* [Dataset]

- - - -

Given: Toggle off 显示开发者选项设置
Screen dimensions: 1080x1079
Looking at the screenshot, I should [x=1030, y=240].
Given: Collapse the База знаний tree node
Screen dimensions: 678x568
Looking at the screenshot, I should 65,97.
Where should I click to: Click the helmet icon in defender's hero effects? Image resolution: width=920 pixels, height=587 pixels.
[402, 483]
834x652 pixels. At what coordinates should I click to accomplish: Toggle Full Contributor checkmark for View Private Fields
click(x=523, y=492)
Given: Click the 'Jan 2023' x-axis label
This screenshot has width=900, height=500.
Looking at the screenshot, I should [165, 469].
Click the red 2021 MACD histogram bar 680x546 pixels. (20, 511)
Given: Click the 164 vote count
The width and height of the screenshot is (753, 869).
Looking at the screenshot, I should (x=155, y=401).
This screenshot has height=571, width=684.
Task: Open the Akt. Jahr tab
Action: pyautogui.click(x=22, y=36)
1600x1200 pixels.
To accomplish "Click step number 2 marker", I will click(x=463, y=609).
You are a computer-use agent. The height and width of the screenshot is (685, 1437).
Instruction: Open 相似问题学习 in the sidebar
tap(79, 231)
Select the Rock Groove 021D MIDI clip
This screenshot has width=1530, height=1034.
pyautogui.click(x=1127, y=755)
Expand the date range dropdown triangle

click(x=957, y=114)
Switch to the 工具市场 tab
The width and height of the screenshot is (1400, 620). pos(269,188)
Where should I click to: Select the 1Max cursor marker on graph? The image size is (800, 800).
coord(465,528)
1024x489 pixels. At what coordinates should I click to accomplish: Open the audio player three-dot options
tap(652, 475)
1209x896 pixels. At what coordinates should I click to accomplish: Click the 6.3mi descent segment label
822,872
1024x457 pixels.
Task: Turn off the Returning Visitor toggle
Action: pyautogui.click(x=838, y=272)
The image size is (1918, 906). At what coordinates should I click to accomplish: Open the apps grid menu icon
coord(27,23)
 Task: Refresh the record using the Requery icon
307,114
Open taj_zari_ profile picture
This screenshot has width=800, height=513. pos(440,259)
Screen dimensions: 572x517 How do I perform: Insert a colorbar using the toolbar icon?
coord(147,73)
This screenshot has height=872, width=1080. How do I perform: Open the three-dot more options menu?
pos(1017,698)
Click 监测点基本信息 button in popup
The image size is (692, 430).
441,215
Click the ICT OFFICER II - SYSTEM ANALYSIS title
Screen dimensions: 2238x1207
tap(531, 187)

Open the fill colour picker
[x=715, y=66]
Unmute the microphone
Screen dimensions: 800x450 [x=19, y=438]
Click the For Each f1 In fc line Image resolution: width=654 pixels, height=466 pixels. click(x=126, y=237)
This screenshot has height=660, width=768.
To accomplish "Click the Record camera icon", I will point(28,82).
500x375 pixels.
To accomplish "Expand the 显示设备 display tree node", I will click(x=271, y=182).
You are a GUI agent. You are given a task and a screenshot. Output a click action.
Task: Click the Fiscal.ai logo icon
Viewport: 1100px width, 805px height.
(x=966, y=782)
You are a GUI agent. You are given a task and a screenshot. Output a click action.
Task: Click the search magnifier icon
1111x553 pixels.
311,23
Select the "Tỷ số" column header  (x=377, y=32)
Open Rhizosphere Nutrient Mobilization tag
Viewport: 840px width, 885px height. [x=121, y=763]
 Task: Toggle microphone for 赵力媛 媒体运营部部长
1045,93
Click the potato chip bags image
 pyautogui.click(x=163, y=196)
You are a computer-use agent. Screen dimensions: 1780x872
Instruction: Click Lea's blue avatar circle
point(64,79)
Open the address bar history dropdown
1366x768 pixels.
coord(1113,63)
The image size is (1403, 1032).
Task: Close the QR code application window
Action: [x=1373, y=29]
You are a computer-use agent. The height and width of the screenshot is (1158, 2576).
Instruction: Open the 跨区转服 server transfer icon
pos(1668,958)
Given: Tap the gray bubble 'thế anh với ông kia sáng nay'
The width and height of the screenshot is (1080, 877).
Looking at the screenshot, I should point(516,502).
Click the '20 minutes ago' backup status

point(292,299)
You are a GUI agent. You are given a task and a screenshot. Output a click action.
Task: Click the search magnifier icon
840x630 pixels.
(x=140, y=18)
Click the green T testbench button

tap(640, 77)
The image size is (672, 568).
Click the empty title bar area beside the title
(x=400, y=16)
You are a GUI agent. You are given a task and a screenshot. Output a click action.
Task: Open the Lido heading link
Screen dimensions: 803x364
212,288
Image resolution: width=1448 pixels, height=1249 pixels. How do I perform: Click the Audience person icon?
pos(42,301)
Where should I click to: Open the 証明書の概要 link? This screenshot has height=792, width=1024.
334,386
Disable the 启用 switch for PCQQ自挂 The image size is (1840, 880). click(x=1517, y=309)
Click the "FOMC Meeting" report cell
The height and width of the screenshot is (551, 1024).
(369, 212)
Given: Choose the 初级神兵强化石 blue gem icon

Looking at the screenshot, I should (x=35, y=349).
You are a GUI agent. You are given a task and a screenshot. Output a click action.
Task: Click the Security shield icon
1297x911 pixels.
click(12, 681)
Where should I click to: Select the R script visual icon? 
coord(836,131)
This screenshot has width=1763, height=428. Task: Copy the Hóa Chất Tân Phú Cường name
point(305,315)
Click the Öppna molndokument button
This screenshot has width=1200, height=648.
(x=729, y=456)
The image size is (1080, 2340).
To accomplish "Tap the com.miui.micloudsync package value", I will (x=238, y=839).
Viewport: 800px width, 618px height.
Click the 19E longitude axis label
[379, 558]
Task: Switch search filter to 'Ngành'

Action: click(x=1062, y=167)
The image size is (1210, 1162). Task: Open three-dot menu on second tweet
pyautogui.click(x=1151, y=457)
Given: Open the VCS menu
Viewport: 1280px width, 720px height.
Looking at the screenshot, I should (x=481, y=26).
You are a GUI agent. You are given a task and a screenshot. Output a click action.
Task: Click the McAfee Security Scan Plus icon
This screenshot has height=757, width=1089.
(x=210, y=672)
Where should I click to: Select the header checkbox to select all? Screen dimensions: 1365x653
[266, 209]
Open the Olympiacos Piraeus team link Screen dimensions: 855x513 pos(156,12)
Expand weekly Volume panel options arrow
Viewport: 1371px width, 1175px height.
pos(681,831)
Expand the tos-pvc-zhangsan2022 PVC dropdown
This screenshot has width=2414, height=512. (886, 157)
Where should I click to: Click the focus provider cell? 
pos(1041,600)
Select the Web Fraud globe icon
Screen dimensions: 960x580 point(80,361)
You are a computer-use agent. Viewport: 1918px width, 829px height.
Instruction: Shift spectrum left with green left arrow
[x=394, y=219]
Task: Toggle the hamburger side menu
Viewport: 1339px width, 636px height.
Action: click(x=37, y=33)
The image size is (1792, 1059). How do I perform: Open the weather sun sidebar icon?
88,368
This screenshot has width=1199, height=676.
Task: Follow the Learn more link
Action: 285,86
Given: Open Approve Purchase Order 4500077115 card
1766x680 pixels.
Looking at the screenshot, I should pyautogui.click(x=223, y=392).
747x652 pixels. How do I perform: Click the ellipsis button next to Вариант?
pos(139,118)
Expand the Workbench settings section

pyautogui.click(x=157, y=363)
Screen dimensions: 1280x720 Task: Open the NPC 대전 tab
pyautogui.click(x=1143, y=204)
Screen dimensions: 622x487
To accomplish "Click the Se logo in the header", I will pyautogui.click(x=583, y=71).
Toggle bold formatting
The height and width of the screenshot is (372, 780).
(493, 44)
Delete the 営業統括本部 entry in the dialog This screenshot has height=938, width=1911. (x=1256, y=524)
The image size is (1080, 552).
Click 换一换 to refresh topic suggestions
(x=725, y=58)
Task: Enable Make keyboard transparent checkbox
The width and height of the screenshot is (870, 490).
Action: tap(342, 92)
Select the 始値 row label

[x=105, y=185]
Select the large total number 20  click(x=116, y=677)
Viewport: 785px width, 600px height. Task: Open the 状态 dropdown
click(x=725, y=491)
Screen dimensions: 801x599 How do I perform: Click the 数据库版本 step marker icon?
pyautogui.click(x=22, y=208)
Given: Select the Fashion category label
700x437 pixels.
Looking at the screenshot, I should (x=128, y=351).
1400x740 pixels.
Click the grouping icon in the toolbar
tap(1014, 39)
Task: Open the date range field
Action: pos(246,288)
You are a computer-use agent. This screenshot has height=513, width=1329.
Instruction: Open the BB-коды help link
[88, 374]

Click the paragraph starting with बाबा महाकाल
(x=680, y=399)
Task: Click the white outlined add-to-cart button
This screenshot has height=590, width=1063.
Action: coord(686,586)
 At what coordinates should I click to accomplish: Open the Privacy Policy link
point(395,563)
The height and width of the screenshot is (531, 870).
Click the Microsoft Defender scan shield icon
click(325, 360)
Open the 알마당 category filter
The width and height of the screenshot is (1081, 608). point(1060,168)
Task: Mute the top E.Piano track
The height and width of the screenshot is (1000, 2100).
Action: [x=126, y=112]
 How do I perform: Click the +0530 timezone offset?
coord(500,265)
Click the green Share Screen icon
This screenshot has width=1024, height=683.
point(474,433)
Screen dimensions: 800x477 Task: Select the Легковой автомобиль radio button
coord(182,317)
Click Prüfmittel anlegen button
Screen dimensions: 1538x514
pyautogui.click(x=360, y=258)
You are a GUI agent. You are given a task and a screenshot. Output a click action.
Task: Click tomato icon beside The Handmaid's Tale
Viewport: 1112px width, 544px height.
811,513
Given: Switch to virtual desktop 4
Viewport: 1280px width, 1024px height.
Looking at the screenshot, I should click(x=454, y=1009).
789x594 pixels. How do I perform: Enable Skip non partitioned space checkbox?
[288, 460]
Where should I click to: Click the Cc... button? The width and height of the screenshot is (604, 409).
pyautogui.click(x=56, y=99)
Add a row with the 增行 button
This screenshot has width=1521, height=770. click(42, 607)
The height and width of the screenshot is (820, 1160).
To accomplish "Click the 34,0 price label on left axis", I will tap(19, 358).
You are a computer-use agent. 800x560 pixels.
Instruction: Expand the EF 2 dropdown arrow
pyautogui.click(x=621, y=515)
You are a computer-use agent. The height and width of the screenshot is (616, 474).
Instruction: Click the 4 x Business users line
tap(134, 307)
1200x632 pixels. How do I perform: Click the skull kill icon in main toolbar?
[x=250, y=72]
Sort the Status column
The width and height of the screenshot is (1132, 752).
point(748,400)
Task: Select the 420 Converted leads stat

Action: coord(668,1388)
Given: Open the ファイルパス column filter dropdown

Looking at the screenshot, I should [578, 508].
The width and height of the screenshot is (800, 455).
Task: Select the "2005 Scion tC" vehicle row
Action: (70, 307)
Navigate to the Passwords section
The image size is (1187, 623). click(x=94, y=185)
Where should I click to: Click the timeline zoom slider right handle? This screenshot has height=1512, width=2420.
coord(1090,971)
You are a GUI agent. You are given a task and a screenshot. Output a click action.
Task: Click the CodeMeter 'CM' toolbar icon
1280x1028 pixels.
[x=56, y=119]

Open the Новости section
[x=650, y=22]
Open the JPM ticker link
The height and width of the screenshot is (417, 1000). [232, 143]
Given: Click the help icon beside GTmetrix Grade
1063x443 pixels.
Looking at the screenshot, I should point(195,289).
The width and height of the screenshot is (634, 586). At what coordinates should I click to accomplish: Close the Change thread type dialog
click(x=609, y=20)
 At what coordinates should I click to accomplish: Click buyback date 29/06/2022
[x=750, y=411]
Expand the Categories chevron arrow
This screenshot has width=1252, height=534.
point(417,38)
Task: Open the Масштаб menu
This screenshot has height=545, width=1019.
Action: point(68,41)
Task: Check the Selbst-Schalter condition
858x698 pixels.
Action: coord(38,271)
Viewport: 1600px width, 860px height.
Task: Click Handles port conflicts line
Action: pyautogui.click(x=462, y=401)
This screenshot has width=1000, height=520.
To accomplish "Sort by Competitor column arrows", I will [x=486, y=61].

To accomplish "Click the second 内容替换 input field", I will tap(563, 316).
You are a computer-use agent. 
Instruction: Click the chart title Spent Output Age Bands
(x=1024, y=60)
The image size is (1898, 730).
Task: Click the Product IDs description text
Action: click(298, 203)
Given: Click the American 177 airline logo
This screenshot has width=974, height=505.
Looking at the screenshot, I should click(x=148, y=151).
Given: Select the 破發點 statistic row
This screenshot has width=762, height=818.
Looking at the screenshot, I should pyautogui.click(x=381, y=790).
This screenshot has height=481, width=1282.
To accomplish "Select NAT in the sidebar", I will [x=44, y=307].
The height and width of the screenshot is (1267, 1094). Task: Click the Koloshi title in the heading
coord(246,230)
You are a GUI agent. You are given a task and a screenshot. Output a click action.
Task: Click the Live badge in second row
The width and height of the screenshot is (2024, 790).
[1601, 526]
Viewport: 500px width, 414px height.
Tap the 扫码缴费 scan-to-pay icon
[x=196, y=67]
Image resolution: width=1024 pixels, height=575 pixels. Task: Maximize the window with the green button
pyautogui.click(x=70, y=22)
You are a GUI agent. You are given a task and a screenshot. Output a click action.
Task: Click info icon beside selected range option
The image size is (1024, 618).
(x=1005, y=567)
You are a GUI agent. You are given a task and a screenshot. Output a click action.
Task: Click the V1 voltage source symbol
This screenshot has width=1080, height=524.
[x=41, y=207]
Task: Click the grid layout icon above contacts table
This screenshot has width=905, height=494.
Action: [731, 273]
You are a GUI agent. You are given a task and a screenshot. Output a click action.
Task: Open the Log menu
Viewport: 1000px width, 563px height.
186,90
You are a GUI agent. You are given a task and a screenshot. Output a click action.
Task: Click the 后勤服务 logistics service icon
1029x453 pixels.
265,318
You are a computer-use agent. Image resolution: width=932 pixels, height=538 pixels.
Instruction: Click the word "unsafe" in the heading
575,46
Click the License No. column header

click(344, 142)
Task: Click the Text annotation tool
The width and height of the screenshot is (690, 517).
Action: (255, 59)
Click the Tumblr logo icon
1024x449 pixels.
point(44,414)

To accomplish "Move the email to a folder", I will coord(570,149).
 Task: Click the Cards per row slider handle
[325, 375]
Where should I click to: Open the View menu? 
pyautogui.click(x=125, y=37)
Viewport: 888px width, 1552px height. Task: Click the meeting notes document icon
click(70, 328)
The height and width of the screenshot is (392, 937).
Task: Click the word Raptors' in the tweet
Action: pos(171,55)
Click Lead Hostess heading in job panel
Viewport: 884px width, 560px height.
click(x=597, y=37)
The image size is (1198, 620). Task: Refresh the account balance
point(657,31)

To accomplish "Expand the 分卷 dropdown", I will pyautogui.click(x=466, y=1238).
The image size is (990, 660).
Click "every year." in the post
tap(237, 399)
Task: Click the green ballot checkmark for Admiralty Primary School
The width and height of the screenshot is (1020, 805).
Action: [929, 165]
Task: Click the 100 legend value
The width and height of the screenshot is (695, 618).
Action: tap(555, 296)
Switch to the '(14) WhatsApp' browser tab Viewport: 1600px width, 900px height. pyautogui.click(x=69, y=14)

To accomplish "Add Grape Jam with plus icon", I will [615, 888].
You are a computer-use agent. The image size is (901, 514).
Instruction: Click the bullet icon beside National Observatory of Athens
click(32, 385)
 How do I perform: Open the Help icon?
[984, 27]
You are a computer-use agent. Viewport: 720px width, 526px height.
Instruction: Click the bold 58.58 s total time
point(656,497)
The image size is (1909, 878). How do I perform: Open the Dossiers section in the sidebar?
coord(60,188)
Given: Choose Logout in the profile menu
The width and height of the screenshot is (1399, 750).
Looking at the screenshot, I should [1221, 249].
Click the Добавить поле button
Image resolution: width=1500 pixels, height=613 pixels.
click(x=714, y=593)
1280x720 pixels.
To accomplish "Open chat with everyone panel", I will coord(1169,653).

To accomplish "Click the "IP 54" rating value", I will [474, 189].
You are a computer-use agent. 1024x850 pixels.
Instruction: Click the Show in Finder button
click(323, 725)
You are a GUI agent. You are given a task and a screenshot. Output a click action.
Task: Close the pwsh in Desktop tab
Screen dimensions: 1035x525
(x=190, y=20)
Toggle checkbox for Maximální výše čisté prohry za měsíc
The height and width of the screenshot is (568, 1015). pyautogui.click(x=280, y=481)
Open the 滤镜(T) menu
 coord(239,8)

- - - -

* [Your task]
The answer must consist of every line above that holds the string "number", copied exactly.

* [Answer to this problem]
To accomplish "Click step number 2 marker", I will click(x=463, y=609).
Select the large total number 20  click(x=116, y=677)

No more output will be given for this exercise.